Can you think of any circumstances, the reporter asked, where a professor’s speech would constitute a firing offense?
“Yeah,” said Mr. Sandoval, “I would pull professor Dan Forsyth from the classroom in a second.
Perhaps one of these days we’ll quit writing about controversies about academic freedom as if the professors involved have graduated from being human? It would seem pretty clear that, despite years of education, there are enough professors out there for at least some to have benighted opinions, quash dissent in the classroom, and generally behave like jerks. Is there some kind of surprise that extra years of education and experience don’t necessarily add up to maturity and respect for others?
There is an implied, and sometimes explicit, contract between an university and its professors, in which academic freedom should be respected. Defining what can pass over that threshold has been a matter of debate. However, the professors are not a special class of being, and universities are still social groupings with defined functions. Much like the rest of life, if the professor cannot fulfill his/her part in the defined functions — say, educating students — of his employment, it is likely they will be leaving. Figuring out what behavior can exist without interfering too much with those functions is a matter of debate, but throwing the label “speech” on it doesn’t change the basic question: Can, and does, the professor fulfill his/her duties in a manner that will forward the purpose of the social group?
That’s a huge grey area, but just because something is “grey” doesn’t mean it is necessarily a matter of extraordinary debate. There may be debate over how one would define “abusing students,” for instance, but if behavior is considered to be abusive towards students by the people making the decisions, they aren’t left with a lot of options, and they aren’t likely to ruminate about whether the abuse constituted a right. Perhaps when these debates happen, we should recognize that “You know it when you see it” is the basis for a lot of decisions we make in life. If we start off by saying, “Well, that was wrong, but…” we already know the tone of the debate, because we set it in the first place.
So, does debate over the abstract ideal of academic freedom serve a purpose?
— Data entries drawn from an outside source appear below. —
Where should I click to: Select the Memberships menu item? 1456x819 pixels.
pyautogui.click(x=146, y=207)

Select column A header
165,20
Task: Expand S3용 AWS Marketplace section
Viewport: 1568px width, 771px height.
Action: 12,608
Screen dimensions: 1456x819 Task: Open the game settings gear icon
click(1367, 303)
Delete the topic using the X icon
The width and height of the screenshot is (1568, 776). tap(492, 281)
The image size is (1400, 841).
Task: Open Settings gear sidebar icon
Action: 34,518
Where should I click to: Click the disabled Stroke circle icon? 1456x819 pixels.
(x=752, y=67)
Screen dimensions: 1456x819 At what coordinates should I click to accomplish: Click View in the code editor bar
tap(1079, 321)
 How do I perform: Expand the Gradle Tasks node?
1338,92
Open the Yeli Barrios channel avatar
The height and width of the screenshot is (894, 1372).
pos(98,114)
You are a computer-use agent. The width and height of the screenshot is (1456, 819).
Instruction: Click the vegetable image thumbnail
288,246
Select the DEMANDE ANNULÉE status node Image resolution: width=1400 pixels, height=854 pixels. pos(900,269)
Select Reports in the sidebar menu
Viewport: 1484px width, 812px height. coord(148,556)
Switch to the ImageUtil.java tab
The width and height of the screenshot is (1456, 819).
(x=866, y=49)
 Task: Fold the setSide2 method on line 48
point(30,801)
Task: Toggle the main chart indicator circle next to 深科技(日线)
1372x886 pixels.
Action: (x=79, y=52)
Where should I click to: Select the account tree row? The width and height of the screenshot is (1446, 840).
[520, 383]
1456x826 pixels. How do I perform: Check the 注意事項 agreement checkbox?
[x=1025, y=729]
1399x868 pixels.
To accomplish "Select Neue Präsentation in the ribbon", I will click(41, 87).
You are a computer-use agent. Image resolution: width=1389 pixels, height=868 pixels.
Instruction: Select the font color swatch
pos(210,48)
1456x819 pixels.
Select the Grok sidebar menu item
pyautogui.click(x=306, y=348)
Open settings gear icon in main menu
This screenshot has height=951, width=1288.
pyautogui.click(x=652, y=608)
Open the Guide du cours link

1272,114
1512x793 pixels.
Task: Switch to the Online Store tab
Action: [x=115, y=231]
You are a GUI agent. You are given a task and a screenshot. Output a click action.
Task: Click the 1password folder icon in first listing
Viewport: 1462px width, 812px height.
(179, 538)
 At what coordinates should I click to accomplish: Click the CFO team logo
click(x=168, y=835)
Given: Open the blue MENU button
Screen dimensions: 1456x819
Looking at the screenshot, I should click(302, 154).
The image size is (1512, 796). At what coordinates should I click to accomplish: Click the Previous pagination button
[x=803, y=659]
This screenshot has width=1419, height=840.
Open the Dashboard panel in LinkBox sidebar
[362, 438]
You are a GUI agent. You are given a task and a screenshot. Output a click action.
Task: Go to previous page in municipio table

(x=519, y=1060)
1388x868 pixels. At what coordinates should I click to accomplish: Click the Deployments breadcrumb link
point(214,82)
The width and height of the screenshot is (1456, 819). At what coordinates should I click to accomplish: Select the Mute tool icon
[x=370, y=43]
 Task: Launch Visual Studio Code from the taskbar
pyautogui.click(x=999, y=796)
Sure, it lays out the basis on which we argue about thousands of decisions. But that doesn’t mean every situation is completely about the abstract ideal. In each of those cases, there are concrete happenings that make each of them different. Can we say that an accusation of being “too animated” in the classroom has a chilling effect? Yep, definitely, since we don’t know what that meant. Personally, I consider it to be a cop-out, but I can also imagine what “too animated” might really mean. Unfortunately, the nature of a lot of these proceedings doesn’t give you much information to go on, so you end up debating the abstract again.